**Your task**
Looking at the entries, say how many lines contain the string "screenshot". Offer nothing besides the number.

**Records provided**

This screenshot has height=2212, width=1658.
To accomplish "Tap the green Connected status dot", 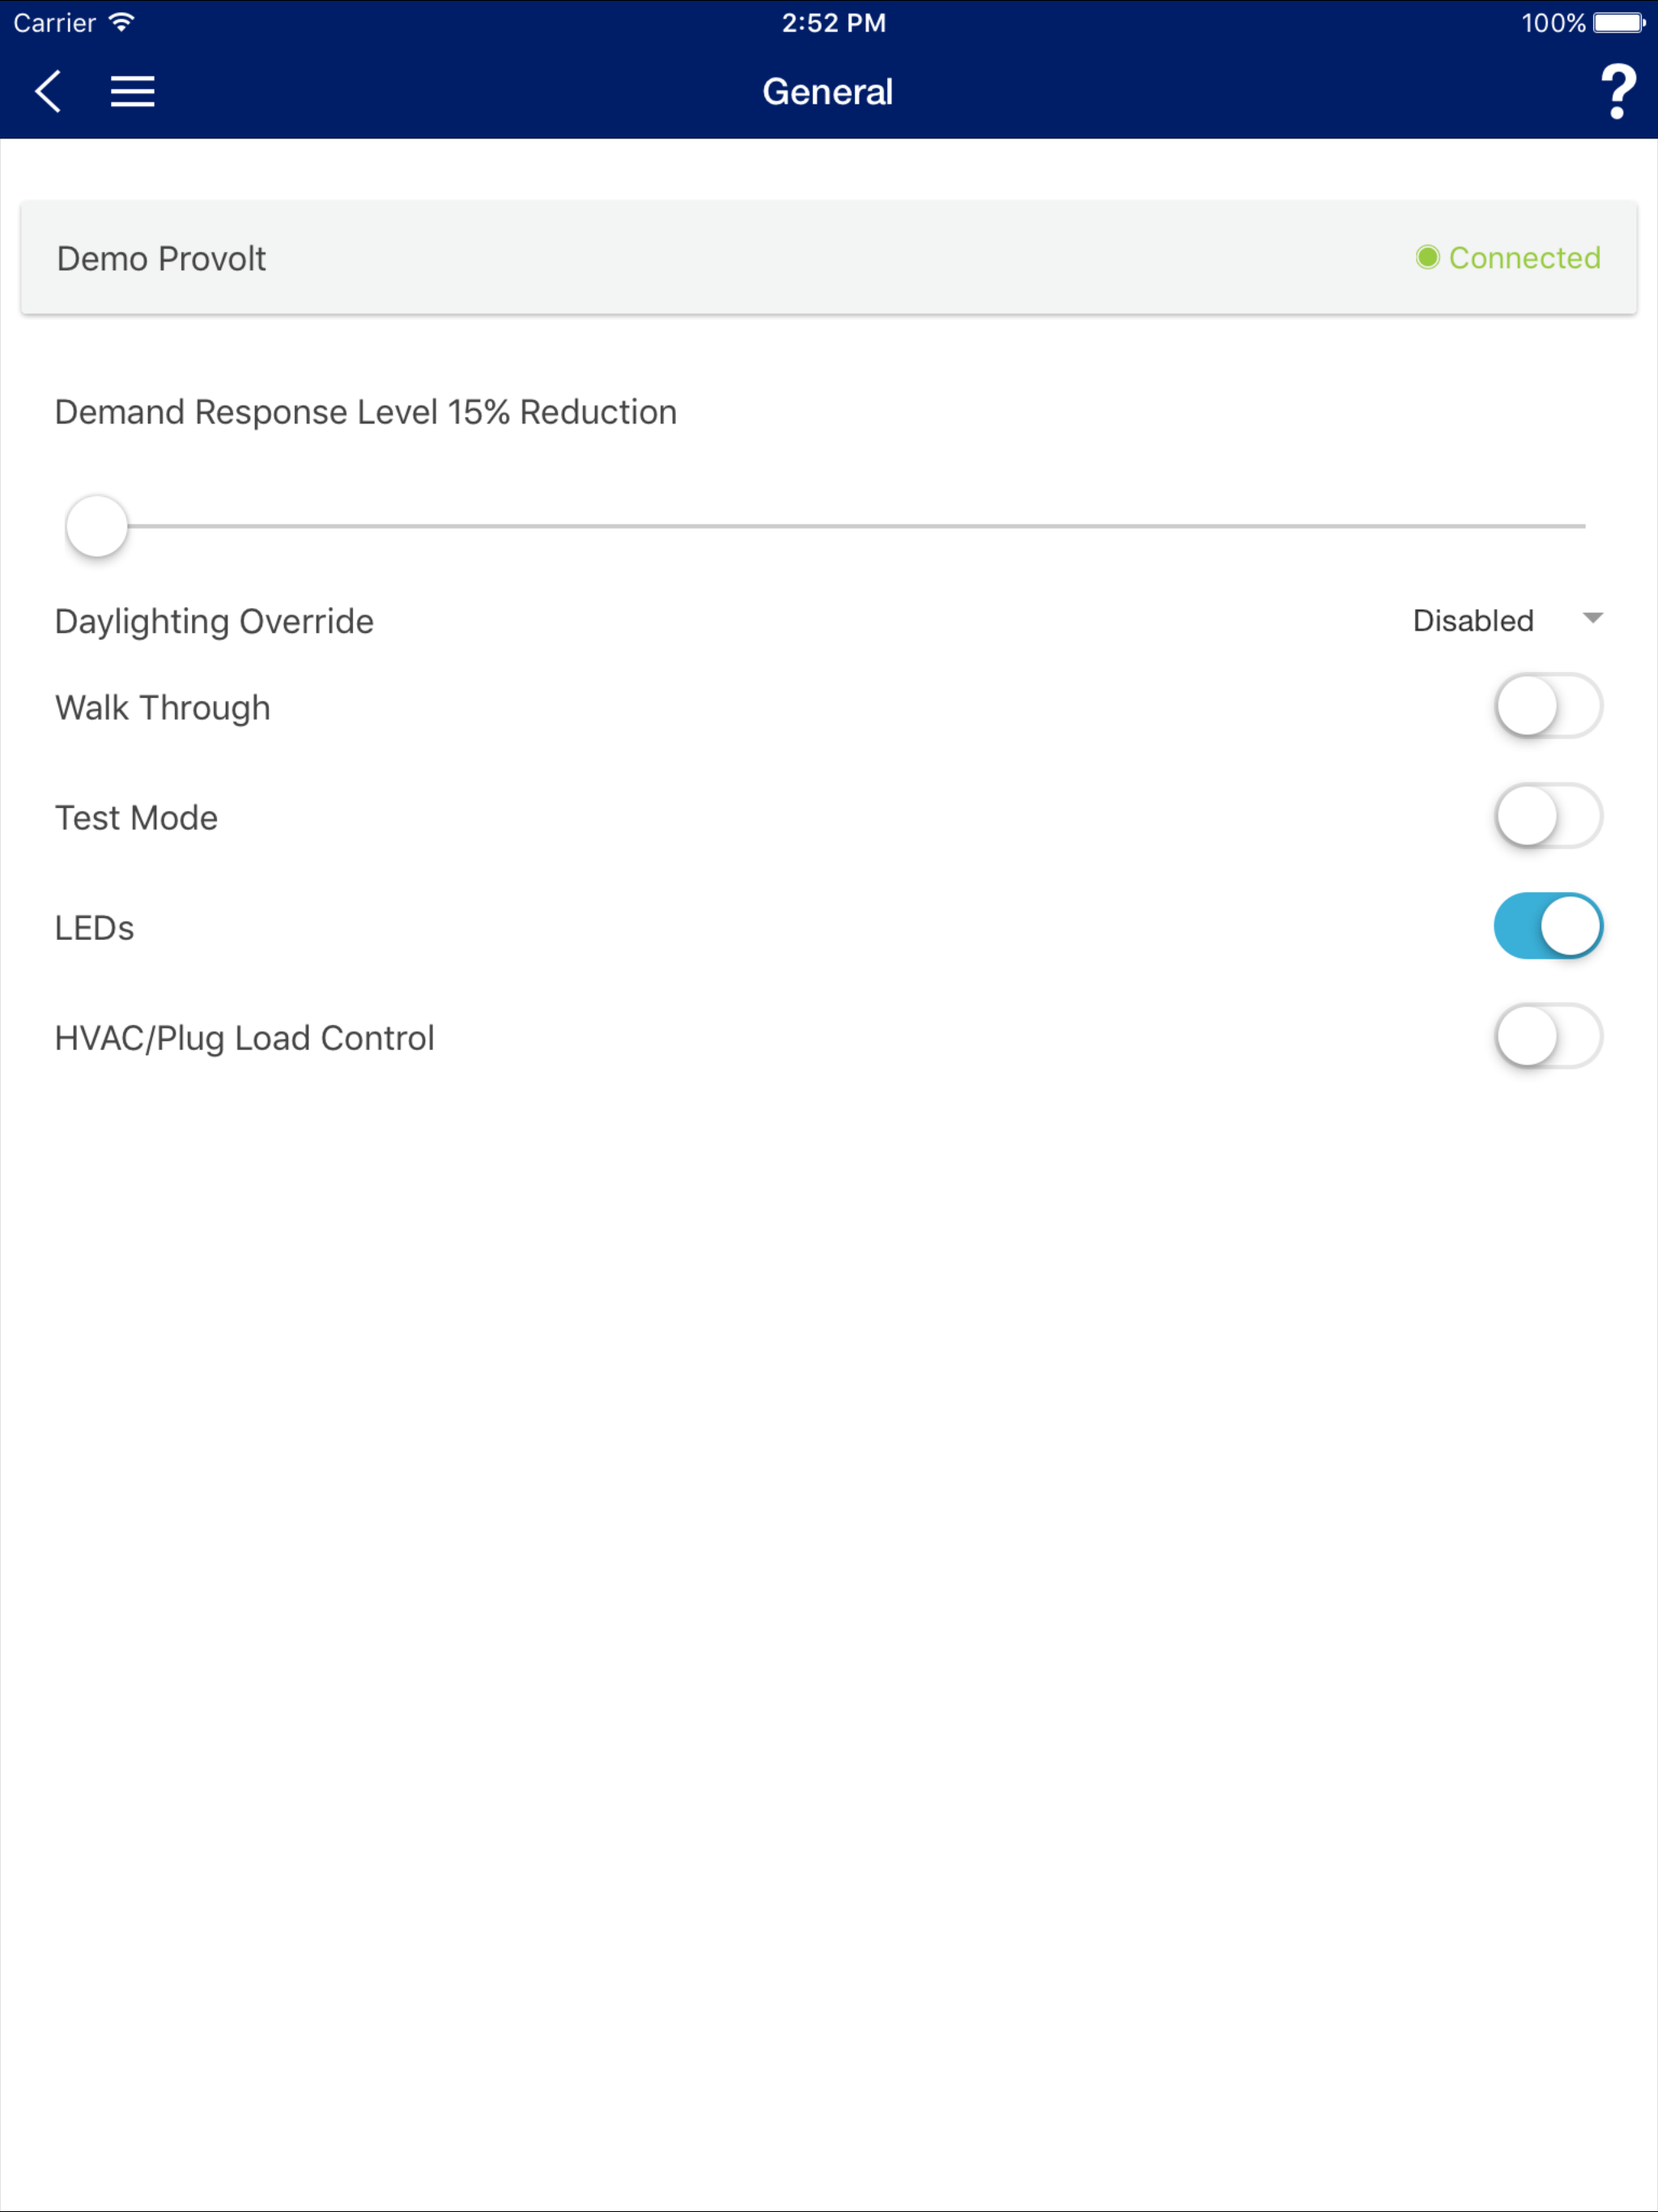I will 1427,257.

==

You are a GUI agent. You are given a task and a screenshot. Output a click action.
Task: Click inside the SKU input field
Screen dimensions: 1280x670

**Written answer**
2